WRITTEN REQUEST: Please edit the lines from the line with "Open the Detalles del vendedor link" up to and including the last line, replacing "Tag Properties" with "Tag Settings" and leaving everything else unchanged.

☆ ☆ ☆

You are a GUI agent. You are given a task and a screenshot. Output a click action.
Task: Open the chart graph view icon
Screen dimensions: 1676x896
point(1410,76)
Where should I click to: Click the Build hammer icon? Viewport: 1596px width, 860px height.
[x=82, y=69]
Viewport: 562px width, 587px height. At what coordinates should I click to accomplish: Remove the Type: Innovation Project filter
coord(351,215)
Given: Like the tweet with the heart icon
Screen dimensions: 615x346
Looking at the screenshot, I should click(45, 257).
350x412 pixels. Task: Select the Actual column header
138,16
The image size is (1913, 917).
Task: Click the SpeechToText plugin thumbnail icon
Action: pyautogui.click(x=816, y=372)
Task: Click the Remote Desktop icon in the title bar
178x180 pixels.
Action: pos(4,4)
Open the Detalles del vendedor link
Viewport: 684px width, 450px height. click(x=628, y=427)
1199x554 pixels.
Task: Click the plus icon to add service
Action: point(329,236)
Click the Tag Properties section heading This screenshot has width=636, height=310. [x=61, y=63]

☆ ☆ ☆

OUTPUT BELOW:
Open the Detalles del vendedor link
Viewport: 684px width, 450px height. click(x=628, y=427)
1199x554 pixels.
Task: Click the plus icon to add service
Action: point(329,236)
Click the Tag Settings section heading This screenshot has width=636, height=310. [x=61, y=63]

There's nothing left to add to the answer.